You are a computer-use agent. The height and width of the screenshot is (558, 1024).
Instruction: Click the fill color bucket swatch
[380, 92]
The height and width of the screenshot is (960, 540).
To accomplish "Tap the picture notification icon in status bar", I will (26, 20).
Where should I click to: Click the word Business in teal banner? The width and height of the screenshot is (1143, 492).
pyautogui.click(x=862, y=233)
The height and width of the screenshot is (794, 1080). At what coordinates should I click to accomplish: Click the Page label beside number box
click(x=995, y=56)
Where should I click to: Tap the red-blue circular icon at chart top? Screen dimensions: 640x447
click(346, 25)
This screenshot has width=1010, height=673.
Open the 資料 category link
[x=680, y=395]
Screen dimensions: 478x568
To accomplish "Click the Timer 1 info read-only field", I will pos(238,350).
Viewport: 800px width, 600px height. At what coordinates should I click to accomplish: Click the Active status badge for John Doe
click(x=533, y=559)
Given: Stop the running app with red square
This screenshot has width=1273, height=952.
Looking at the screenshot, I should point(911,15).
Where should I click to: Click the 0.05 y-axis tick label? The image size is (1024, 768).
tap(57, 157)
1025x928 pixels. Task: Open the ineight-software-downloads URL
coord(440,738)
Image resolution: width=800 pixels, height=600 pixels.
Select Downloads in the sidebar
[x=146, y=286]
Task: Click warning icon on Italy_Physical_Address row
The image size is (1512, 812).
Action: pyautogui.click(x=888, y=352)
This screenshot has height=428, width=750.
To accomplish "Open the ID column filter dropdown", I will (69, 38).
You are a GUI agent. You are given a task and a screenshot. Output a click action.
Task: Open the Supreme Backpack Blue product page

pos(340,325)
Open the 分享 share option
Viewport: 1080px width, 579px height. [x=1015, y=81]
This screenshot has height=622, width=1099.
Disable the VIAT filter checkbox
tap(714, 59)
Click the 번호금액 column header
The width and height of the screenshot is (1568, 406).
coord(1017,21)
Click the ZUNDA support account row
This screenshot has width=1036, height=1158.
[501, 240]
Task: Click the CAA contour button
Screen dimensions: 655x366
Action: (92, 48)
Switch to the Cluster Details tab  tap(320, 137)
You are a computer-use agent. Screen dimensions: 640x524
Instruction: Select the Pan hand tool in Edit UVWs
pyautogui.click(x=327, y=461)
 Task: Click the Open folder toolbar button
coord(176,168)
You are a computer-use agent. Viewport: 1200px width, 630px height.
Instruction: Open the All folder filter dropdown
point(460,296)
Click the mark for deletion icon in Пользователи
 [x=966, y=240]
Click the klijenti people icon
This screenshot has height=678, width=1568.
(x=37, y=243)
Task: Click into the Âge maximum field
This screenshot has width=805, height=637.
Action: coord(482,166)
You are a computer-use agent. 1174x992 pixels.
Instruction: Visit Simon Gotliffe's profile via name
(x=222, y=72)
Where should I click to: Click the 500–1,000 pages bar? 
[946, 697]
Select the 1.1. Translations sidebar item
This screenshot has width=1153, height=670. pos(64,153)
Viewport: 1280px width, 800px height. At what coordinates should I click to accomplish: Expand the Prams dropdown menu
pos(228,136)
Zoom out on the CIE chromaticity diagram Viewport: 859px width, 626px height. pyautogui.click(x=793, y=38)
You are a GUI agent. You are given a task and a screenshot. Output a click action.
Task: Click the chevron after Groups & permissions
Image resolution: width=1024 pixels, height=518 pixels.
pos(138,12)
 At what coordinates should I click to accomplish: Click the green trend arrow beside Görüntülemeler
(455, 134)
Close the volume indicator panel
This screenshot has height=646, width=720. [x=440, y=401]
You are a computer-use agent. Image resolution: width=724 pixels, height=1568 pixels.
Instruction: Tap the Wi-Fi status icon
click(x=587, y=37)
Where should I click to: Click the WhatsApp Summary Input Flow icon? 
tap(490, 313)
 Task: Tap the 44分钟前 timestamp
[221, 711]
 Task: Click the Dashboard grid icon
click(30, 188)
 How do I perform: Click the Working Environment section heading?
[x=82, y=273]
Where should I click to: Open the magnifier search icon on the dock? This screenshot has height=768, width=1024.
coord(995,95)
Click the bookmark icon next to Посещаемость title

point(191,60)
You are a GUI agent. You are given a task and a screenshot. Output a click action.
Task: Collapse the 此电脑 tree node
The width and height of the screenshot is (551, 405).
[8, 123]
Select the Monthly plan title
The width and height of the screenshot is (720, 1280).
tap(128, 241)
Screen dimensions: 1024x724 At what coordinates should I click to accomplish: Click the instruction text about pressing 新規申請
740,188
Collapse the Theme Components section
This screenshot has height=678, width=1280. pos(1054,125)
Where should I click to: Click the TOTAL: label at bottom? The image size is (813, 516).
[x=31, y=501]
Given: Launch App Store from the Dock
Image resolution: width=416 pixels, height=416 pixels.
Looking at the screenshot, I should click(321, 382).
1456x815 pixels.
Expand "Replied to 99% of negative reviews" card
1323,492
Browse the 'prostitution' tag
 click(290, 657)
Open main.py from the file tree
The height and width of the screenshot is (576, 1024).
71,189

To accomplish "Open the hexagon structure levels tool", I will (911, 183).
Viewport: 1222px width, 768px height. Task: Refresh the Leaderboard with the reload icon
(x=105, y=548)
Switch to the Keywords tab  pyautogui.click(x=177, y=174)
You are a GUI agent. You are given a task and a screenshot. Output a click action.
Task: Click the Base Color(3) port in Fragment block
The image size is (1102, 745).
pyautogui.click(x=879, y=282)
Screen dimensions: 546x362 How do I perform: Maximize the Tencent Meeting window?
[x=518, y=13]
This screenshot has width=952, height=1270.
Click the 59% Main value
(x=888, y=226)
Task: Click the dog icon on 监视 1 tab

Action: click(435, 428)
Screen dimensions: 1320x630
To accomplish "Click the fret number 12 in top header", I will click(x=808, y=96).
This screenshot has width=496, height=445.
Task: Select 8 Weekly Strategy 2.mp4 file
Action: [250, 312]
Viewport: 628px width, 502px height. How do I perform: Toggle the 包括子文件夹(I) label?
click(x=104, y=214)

# TASK OBJECTIVE
Write out all the records above one more time, exactly.

# ANSWER BOX
You are a computer-use agent. The height and width of the screenshot is (558, 1024).
Instruction: Click the fill color bucket swatch
[380, 92]
The height and width of the screenshot is (960, 540).
To accomplish "Tap the picture notification icon in status bar", I will (26, 20).
Where should I click to: Click the word Business in teal banner? The width and height of the screenshot is (1143, 492).
pyautogui.click(x=862, y=233)
The height and width of the screenshot is (794, 1080). At what coordinates should I click to accomplish: Click the Page label beside number box
click(x=995, y=56)
Where should I click to: Tap the red-blue circular icon at chart top? Screen dimensions: 640x447
click(346, 25)
This screenshot has width=1010, height=673.
Open the 資料 category link
[x=680, y=395]
Screen dimensions: 478x568
To accomplish "Click the Timer 1 info read-only field", I will pos(238,350).
Viewport: 800px width, 600px height. At what coordinates should I click to accomplish: Click the Active status badge for John Doe
click(x=533, y=559)
Given: Stop the running app with red square
This screenshot has width=1273, height=952.
Looking at the screenshot, I should point(911,15).
Where should I click to: Click the 0.05 y-axis tick label? The image size is (1024, 768).
tap(57, 157)
1025x928 pixels. Task: Open the ineight-software-downloads URL
coord(440,738)
Image resolution: width=800 pixels, height=600 pixels.
Select Downloads in the sidebar
[x=146, y=286]
Task: Click warning icon on Italy_Physical_Address row
The image size is (1512, 812).
Action: pyautogui.click(x=888, y=352)
This screenshot has height=428, width=750.
To accomplish "Open the ID column filter dropdown", I will (69, 38).
You are a GUI agent. You are given a task and a screenshot. Output a click action.
Task: Open the Supreme Backpack Blue product page

pos(340,325)
Open the 分享 share option
Viewport: 1080px width, 579px height. [x=1015, y=81]
This screenshot has height=622, width=1099.
Disable the VIAT filter checkbox
tap(714, 59)
Click the 번호금액 column header
The width and height of the screenshot is (1568, 406).
coord(1017,21)
Click the ZUNDA support account row
This screenshot has width=1036, height=1158.
[501, 240]
Task: Click the CAA contour button
Screen dimensions: 655x366
Action: (92, 48)
Switch to the Cluster Details tab  tap(320, 137)
You are a computer-use agent. Screen dimensions: 640x524
Instruction: Select the Pan hand tool in Edit UVWs
pyautogui.click(x=327, y=461)
 Task: Click the Open folder toolbar button
coord(176,168)
You are a computer-use agent. Viewport: 1200px width, 630px height.
Instruction: Open the All folder filter dropdown
point(460,296)
Click the mark for deletion icon in Пользователи
 [x=966, y=240]
Click the klijenti people icon
This screenshot has height=678, width=1568.
(x=37, y=243)
Task: Click into the Âge maximum field
This screenshot has width=805, height=637.
Action: coord(482,166)
You are a computer-use agent. 1174x992 pixels.
Instruction: Visit Simon Gotliffe's profile via name
(x=222, y=72)
Where should I click to: Click the 500–1,000 pages bar? 
[946, 697]
Select the 1.1. Translations sidebar item
This screenshot has width=1153, height=670. pos(64,153)
Viewport: 1280px width, 800px height. At what coordinates should I click to accomplish: Expand the Prams dropdown menu
pos(228,136)
Zoom out on the CIE chromaticity diagram Viewport: 859px width, 626px height. pyautogui.click(x=793, y=38)
You are a GUI agent. You are given a task and a screenshot. Output a click action.
Task: Click the chevron after Groups & permissions
Image resolution: width=1024 pixels, height=518 pixels.
pos(138,12)
 At what coordinates should I click to accomplish: Click the green trend arrow beside Görüntülemeler
(455, 134)
Close the volume indicator panel
This screenshot has height=646, width=720. [x=440, y=401]
You are a computer-use agent. Image resolution: width=724 pixels, height=1568 pixels.
Instruction: Tap the Wi-Fi status icon
click(x=587, y=37)
Where should I click to: Click the WhatsApp Summary Input Flow icon? 
tap(490, 313)
 Task: Tap the 44分钟前 timestamp
[221, 711]
 Task: Click the Dashboard grid icon
click(30, 188)
 How do I perform: Click the Working Environment section heading?
[x=82, y=273]
Where should I click to: Open the magnifier search icon on the dock? This screenshot has height=768, width=1024.
coord(995,95)
Click the bookmark icon next to Посещаемость title

point(191,60)
You are a GUI agent. You are given a task and a screenshot. Output a click action.
Task: Collapse the 此电脑 tree node
The width and height of the screenshot is (551, 405).
[8, 123]
Select the Monthly plan title
The width and height of the screenshot is (720, 1280).
tap(128, 241)
Screen dimensions: 1024x724 At what coordinates should I click to accomplish: Click the instruction text about pressing 新規申請
740,188
Collapse the Theme Components section
This screenshot has height=678, width=1280. pos(1054,125)
Where should I click to: Click the TOTAL: label at bottom? The image size is (813, 516).
[x=31, y=501]
Given: Launch App Store from the Dock
Image resolution: width=416 pixels, height=416 pixels.
Looking at the screenshot, I should click(321, 382).
1456x815 pixels.
Expand "Replied to 99% of negative reviews" card
1323,492
Browse the 'prostitution' tag
 click(290, 657)
Open main.py from the file tree
The height and width of the screenshot is (576, 1024).
71,189

To accomplish "Open the hexagon structure levels tool", I will (911, 183).
Viewport: 1222px width, 768px height. Task: Refresh the Leaderboard with the reload icon
(x=105, y=548)
Switch to the Keywords tab  pyautogui.click(x=177, y=174)
You are a GUI agent. You are given a task and a screenshot. Output a click action.
Task: Click the Base Color(3) port in Fragment block
The image size is (1102, 745).
pyautogui.click(x=879, y=282)
Screen dimensions: 546x362 How do I perform: Maximize the Tencent Meeting window?
[x=518, y=13]
This screenshot has width=952, height=1270.
Click the 59% Main value
(x=888, y=226)
Task: Click the dog icon on 监视 1 tab

Action: click(435, 428)
Screen dimensions: 1320x630
To accomplish "Click the fret number 12 in top header", I will click(x=808, y=96).
This screenshot has width=496, height=445.
Task: Select 8 Weekly Strategy 2.mp4 file
Action: [250, 312]
Viewport: 628px width, 502px height. How do I perform: Toggle the 包括子文件夹(I) label?
click(x=104, y=214)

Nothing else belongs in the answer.